The problem — Once the line containing "Switch to the SEQUENCE tab" is found in the entries below, restate it and each following line word for word, stopping after the line containing "Click the code".

Excerpts from a dataset
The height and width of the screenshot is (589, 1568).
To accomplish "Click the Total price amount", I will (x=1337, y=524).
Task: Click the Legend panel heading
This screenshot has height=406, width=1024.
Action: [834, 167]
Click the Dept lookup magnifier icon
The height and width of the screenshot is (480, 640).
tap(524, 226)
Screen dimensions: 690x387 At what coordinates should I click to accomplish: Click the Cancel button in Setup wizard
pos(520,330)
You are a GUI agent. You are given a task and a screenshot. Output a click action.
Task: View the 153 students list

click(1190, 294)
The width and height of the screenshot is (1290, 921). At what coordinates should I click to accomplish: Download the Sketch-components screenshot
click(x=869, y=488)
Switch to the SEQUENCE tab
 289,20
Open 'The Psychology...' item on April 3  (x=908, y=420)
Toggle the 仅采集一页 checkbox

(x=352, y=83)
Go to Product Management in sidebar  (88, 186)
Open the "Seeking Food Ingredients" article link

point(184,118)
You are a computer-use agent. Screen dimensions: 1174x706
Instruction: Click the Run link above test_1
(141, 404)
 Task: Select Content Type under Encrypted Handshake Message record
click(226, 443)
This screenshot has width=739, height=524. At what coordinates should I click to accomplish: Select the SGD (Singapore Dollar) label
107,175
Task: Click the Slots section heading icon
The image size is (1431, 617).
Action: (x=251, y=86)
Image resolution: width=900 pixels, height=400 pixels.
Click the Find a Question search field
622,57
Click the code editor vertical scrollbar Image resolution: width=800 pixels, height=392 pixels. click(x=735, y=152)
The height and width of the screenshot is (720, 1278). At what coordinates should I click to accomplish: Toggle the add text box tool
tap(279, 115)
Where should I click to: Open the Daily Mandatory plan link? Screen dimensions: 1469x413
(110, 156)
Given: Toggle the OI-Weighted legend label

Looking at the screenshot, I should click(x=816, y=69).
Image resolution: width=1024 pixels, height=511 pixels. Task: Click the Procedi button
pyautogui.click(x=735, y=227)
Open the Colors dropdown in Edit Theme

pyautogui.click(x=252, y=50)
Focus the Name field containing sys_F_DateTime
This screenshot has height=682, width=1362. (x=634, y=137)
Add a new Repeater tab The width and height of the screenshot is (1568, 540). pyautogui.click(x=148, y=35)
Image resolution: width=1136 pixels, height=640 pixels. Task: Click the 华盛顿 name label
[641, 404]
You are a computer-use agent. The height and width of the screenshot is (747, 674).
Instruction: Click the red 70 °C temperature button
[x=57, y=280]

Final answer —
Switch to the SEQUENCE tab
 289,20
Open 'The Psychology...' item on April 3  (x=908, y=420)
Toggle the 仅采集一页 checkbox

(x=352, y=83)
Go to Product Management in sidebar  (88, 186)
Open the "Seeking Food Ingredients" article link

point(184,118)
You are a computer-use agent. Screen dimensions: 1174x706
Instruction: Click the Run link above test_1
(141, 404)
 Task: Select Content Type under Encrypted Handshake Message record
click(226, 443)
This screenshot has width=739, height=524. At what coordinates should I click to accomplish: Select the SGD (Singapore Dollar) label
107,175
Task: Click the Slots section heading icon
The image size is (1431, 617).
Action: (x=251, y=86)
Image resolution: width=900 pixels, height=400 pixels.
Click the Find a Question search field
622,57
Click the code editor vertical scrollbar Image resolution: width=800 pixels, height=392 pixels. click(x=735, y=152)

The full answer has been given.